NEW DELHI — The third surge of Covid-19 in India is predicted to peak in October, according to the National Institute of Disaster Management’s report to the Prime Minister’s Office.
The report quoted an opinion survey of 40 experts that forecast that the third wave of the Covid-19 pandemic is likely to hit India between July 15 and Oct. 13, 2021.
On whether the Delta-Plus Variant will be the driver of the third wave, the National Institute of Disaster Management said the Delta-Plus variant formed due to mutation in the B.1.617.2 (Delta variant) that drove the fatal second surge in India.
This new variant of concern is a sub-lineage of the Delta variant that has acquired a spike protein mutation ‘K417N’ which is also found in the Beta variant (first detected in South Africa).
“Though there is not enough evidence as of now to designate the Delta Plus variant as more dangerous than Delta, according to National Centre for Disease Control, as of Aug. 2, 2021, this variant has been detected in 70 cases across 16 states from the 58,240 samples that have been sequenced so far in India,” the institute said.
Indian Academy of Pediatrics found that there is no biological evidence that the current and the new Delta Plus variant will affect children more than adults, according to the report.

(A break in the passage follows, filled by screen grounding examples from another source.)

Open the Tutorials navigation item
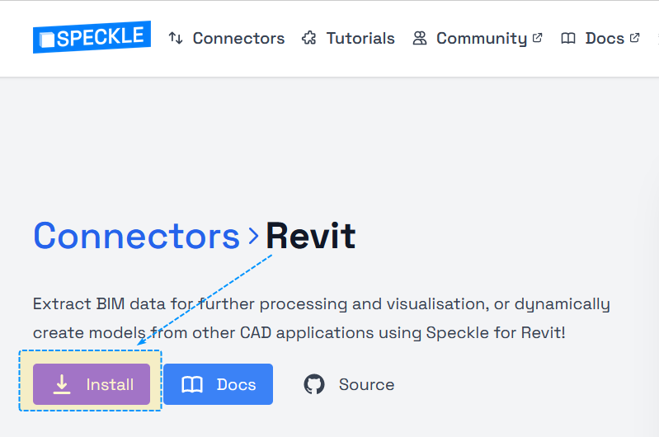 (x=360, y=38)
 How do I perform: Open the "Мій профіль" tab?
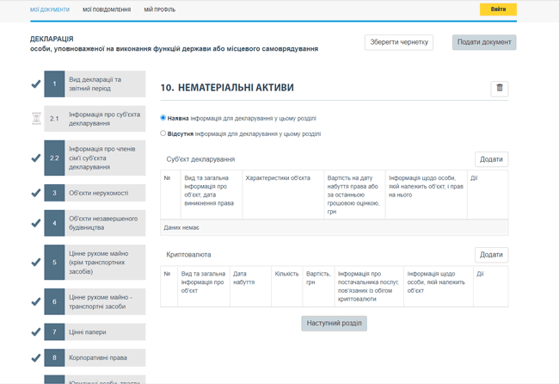160,10
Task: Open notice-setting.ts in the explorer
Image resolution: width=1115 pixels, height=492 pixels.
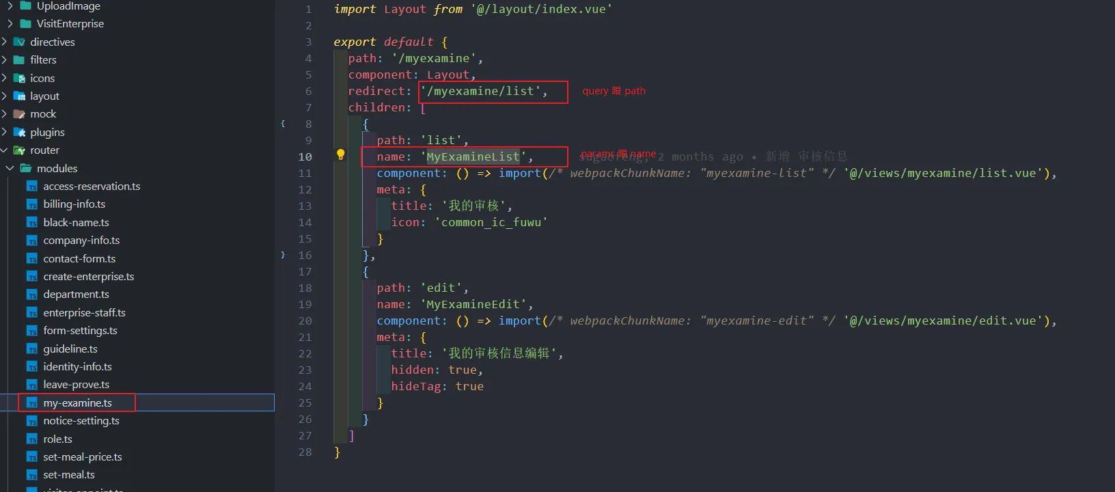Action: (81, 421)
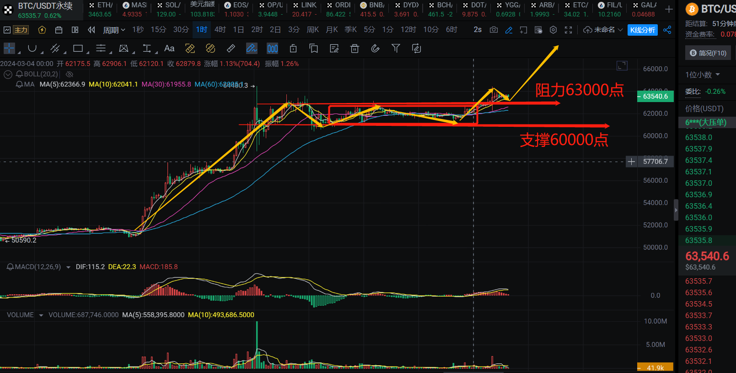This screenshot has width=736, height=373.
Task: Open the 周期 period dropdown
Action: click(x=114, y=30)
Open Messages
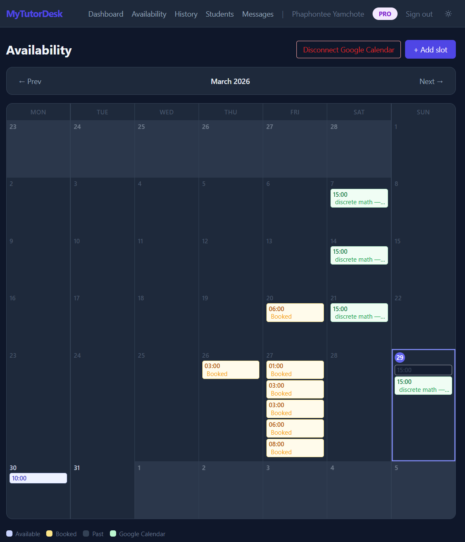 click(x=257, y=14)
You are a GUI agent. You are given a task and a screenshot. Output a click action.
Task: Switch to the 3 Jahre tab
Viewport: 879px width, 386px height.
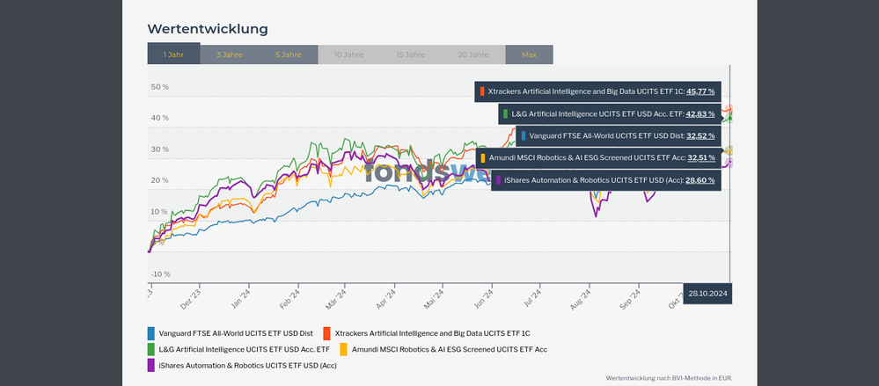pyautogui.click(x=229, y=55)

It further said that Lancet Covid-19 Commission India Task Force concluded there is no current evidence that an anticipated third wave will target children specifically.
“A serological survey [March 15-June 10, 2021 from over 45,000 samples across 4 states] by the All India Institute of Medical Sciences [AIIMS] suggests that the hypothesis of a future wave specifically targeting children [two years and above] is unfounded,” the National Institute of Disaster Management said.
“The study noted a serological prevalence of 55.7 percent in ages 2-17 years and 63.5 percent among adults which clearly determines that there was a statistical difference in prevalence between adults and children.”
“The third wave depends on type variants or strains, and if driven by variant, it becomes very difficult to predict the numbers,” said the vice-chair of Coalition for Pandemic Preparedness Board.
“I think a lot depends on whether the wave is driven by variants or driven by strains. If it’s driven by variants, then it becomes very difficult to predict what the numbers are likely to be.”
However, case numbers are likely to be less if the outbreak is riding on strains.
“As long as virus replication continues to happen, the chances of a new variant emerging are very, very high, and the most urgent thing that we can do is to protect ourselves from virus replication as much as possible,” Kang said.